The takeaway for this whole group: if the verb starts with ver-, be-, ont-, her-, er- or ge-, the past participle looks exactly like the present. No ge-, no change. That single rule covers the majority of "irregular" participles in the language.
Group 2: the diaeresis cases
These are technically regular — they do take ge- — but the spelling changes because the ge-'s e collides with a vowel-initial stem and needs a diaeresis to keep the syllables apart. They are worth listing here because learners forget the two dots.
| Infinitive | Participle | Why | Example |
|---|---|---|---|
| eet (eat) | geëet | ge- + e- would merge | Ek het te veel geëet. |
| erf (inherit) | geërf | ge- + e- would merge | Sy het die plaas geërf. |
Ek het vanoggend nog niks geëet nie.
I haven't eaten anything yet this morning.
Hy het die ou horlosie van sy oupa geërf.
He inherited the old watch from his grandfather.
The diaeresis appears only when the ge- runs into another e. Vowel-initial stems with a different vowel join cleanly and need no dots: antwoord → geantwoord, oefen → geoefen. So this is a two-word group, not a productive trap.
Group 3: genuine stem irregulars
Now the handful of verbs that really are irregular in the strong-verb sense — the stem changes, or the form is simply unpredictable. There are very few of them, and they are common verbs you will meet early. The most important is dink → gedag(/gedink): the older strong participle gedag survives in fixed and elevated use, but in everyday modern Afrikaans the regular gedink is standard. Most of the others have, in fact, regularised — their participle is now the plain ge- form despite an old strong past.
| Infinitive | Participle | Note |
|---|---|---|
| dink (think) | gedink | strong gedag survives only in set phrases |
| bring (bring) | gebring | regular ge-; Dutch gebracht did not survive |
| koop (buy) | gekoop | regular ge-; not Dutch gekocht |
| dra (carry/wear) | gedra | regular ge- |
| slaan (hit) | geslaan | regular ge- |
| staan (stand) | gestaan | regular ge- |
| vang (catch) | gevang | regular ge- |
| lê (lie) | gelê | regular ge-, keeps the circumflex |
| wees (be) | gewees | suppletive verb; participle is gewees |
| hê (have) | gehad | genuinely irregular: gehad, not *gehê |
Ek het nog nooit daaraan gedink nie.
I'd never thought about that.
Sy het vir my blomme gebring.
She brought me flowers.
Ons het 'n nuwe yskas gekoop.
We bought a new fridge.
Dit was 'n lang dag — ek het te veel werk gehad.

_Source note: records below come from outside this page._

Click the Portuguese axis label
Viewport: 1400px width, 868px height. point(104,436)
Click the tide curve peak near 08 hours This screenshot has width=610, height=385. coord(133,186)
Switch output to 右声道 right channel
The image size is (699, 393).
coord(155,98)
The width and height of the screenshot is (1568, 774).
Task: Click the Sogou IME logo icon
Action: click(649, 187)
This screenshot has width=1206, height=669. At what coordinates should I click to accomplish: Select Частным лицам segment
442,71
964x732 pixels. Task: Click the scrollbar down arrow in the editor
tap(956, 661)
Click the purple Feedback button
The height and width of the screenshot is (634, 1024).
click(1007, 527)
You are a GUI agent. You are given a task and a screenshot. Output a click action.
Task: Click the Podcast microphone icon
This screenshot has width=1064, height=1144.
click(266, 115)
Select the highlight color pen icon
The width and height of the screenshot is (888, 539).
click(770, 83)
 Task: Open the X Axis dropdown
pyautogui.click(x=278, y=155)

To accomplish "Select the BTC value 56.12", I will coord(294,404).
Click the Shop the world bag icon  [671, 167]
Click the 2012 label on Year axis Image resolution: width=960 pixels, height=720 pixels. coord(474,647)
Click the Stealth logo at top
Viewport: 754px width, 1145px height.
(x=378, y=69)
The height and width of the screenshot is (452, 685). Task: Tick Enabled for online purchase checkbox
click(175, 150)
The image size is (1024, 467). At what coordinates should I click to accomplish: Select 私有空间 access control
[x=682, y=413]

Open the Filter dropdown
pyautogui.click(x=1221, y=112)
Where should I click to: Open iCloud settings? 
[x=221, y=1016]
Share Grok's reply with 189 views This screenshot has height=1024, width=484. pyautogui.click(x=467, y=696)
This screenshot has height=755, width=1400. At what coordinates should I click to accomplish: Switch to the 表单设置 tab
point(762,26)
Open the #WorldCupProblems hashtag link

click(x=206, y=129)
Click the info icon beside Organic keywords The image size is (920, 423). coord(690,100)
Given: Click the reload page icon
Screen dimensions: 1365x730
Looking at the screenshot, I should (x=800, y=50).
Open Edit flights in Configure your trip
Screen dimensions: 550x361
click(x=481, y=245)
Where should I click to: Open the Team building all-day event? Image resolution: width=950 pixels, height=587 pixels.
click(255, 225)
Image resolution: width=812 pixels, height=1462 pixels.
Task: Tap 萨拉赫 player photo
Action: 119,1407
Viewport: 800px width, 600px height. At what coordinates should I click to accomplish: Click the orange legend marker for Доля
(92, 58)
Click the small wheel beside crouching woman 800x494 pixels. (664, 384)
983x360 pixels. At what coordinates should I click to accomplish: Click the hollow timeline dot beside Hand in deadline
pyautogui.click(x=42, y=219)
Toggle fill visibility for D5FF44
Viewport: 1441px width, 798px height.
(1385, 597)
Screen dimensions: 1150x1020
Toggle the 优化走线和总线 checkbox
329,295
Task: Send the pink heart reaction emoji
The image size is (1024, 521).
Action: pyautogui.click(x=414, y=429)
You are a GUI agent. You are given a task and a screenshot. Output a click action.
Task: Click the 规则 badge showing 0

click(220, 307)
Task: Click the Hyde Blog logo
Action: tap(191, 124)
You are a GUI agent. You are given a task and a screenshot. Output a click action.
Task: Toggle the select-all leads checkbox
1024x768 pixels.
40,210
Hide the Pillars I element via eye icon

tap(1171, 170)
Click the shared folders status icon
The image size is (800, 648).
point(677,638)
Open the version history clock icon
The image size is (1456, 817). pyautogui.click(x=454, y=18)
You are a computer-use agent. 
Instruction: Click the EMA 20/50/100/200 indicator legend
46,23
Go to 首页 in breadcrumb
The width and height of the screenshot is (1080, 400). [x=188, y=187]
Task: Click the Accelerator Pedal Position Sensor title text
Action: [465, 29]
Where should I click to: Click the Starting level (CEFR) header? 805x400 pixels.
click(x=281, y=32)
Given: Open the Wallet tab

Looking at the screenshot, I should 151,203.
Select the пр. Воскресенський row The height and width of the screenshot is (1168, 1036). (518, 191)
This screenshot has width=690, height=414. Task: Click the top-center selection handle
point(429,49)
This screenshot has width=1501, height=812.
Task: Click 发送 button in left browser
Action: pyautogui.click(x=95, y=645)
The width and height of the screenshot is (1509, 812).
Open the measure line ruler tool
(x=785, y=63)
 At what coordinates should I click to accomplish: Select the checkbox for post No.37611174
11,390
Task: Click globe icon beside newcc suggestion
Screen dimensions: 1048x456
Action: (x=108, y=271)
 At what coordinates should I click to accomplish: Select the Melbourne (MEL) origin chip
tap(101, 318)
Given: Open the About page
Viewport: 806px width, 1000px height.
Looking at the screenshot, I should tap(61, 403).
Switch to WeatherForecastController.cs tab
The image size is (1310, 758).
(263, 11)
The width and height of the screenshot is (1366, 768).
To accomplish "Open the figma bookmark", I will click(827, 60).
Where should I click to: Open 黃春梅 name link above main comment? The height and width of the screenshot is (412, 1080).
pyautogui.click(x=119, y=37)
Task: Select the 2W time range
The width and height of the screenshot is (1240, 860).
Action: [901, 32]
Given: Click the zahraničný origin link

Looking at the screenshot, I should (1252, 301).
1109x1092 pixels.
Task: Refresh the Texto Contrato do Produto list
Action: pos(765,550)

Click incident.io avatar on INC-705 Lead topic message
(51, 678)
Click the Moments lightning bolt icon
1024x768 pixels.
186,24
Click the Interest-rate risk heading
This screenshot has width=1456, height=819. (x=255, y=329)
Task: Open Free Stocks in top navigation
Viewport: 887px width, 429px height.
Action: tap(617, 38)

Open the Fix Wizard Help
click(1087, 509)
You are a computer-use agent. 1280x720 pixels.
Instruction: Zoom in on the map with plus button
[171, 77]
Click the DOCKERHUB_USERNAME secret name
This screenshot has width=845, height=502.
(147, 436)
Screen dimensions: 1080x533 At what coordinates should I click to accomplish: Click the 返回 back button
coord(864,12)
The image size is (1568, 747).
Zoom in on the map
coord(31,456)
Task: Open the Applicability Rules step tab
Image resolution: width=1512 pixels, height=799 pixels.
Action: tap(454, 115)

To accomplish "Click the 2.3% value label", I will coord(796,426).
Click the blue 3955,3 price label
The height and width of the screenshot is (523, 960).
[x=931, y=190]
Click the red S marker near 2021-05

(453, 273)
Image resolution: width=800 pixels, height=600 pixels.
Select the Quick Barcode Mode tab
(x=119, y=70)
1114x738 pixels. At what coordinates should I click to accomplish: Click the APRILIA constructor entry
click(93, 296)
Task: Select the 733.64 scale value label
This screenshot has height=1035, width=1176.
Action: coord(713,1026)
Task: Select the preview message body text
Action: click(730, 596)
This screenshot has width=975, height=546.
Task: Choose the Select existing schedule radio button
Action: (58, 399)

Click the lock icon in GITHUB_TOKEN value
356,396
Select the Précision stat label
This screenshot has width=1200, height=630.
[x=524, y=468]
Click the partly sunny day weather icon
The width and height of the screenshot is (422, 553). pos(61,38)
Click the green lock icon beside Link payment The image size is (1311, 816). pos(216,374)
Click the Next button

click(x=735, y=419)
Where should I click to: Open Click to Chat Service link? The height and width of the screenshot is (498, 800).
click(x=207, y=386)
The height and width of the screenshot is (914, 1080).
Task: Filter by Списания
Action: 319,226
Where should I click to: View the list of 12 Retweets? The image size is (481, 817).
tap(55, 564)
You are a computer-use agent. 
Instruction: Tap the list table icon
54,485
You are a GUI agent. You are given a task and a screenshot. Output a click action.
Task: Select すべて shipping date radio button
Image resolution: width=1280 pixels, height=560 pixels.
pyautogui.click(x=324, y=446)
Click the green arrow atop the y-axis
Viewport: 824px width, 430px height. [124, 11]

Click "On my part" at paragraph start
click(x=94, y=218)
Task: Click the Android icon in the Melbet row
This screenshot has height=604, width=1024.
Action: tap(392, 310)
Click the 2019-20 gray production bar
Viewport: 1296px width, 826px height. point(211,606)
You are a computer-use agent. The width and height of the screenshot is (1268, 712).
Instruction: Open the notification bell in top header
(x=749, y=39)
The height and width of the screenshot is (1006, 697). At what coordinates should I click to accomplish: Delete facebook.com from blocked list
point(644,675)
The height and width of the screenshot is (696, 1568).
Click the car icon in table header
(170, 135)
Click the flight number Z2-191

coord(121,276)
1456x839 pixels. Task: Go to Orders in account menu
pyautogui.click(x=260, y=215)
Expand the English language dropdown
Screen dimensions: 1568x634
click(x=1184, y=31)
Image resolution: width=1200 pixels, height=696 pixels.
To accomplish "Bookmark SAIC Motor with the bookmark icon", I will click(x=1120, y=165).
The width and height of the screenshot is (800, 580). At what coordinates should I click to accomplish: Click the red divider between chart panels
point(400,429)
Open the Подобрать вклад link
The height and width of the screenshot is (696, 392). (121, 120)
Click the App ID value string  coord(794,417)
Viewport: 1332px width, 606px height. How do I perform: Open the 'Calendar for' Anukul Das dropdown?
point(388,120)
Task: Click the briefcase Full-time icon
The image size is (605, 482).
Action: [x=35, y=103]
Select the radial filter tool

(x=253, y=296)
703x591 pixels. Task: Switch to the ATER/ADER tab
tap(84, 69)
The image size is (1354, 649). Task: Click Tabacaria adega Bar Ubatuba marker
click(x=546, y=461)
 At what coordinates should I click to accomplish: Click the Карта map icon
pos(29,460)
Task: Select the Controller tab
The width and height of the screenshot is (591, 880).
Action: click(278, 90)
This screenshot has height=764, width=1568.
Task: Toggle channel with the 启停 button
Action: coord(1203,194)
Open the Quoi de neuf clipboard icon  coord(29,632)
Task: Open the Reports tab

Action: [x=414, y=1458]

It was a long day — I had too much work.
The honest summary of this group: the only ones you must consciously memorise are hê → gehad (the -d is unpredictable) and wees → gewees. The rest — gebring, gekoop, gedra, geslaan, gestaan, gevang — are simply the regular ge- + stem and look irregular only if you expect Dutch or English strong forms. Afrikaans flattened them all to the regular pattern. This is exactly why "irregular participles" in Afrikaans is such a short topic: the strong-verb system that fills pages in German and Dutch has, for the most part, collapsed into the regular ge- mould.
Common mistakes
❌ Ek het jou geverstaan.
Incorrect — inseparable ver- verbs take no ge-; the participle is just verstaan.
✅ Ek het jou verstaan.
I understood you.
❌ Die fliek het al gebegin.
Incorrect — begin is inseparable (be-), so no ge-: het al begin.
✅ Die fliek het al begin.
The film has already started.
❌ Ek het te veel geeet.
Incorrect — the ge- + e- clash needs a diaeresis: geëet.
✅ Ek het te veel geëet.
I ate too much.
❌ Ons het 'n yskas gekocht.
Incorrect — that's the Dutch participle; Afrikaans regularised it to gekoop.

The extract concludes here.